Kainate receptors regulate unitary IPSCs elicited in pyramidal cells by fast-spiking interneurons in the neocortex.

Unitary IPSCs elicited by fast-spiking (FS) interneurons in layer V pyramidal cells of the neocortex were studied by means of dual whole-cell recordings in acute slices. FS to pyramidal cell unitary IPSCs were depressed by (RS)-S-amino-3-(3-hydroxy-5-tert-butylisoxazol-4-yl) (ATPA), a kainate (KA) receptor agonist, and by the endogenous agonist l-glutamate in the presence of AMPA, NMDA, mGluR, and GABA(B) receptor antagonists.

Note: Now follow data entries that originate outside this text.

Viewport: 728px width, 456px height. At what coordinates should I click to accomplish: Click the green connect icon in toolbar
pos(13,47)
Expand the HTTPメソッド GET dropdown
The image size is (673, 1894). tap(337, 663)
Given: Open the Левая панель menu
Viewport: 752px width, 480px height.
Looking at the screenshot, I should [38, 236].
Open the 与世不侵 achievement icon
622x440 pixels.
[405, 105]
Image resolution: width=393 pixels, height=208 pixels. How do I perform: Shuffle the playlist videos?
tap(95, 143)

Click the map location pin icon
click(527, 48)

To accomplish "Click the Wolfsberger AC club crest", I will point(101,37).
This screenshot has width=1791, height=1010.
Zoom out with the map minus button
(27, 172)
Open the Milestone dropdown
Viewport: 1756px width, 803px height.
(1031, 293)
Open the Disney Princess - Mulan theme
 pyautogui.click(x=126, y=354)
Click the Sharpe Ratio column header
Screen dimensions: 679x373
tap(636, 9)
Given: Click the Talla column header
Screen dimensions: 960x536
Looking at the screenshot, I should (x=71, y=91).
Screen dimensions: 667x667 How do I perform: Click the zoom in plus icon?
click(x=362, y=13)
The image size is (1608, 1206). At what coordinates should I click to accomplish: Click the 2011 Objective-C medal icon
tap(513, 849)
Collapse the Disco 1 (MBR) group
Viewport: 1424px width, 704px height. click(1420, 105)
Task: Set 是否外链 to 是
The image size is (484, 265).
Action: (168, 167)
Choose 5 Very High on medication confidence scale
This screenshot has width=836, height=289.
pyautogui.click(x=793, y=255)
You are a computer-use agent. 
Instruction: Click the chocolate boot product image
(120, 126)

This effect was accompanied by an increase in failure rate of synaptic transmission, in the coefficient of variation, and in the paired pulse ratio, indicating a presynaptic origin of the IPSC depression. Pairing the activation of the presynaptic neuron with a depolarization of the postsynaptic cell mimicked the decrease of unitary IPSCs, and this effect persisted when postsynaptic sodium action potentials were blocked with the local anesthetic QX314. The effects of ATPA, glutamate, and of the pairing protocol were almost totally blocked by CNQX. These data suggest that KA receptors located on presynaptic FS cell terminals decrease the release of GABA and can be activated by glutamate released from the somatodendritic compartment of the postsynaptic pyramidal cells.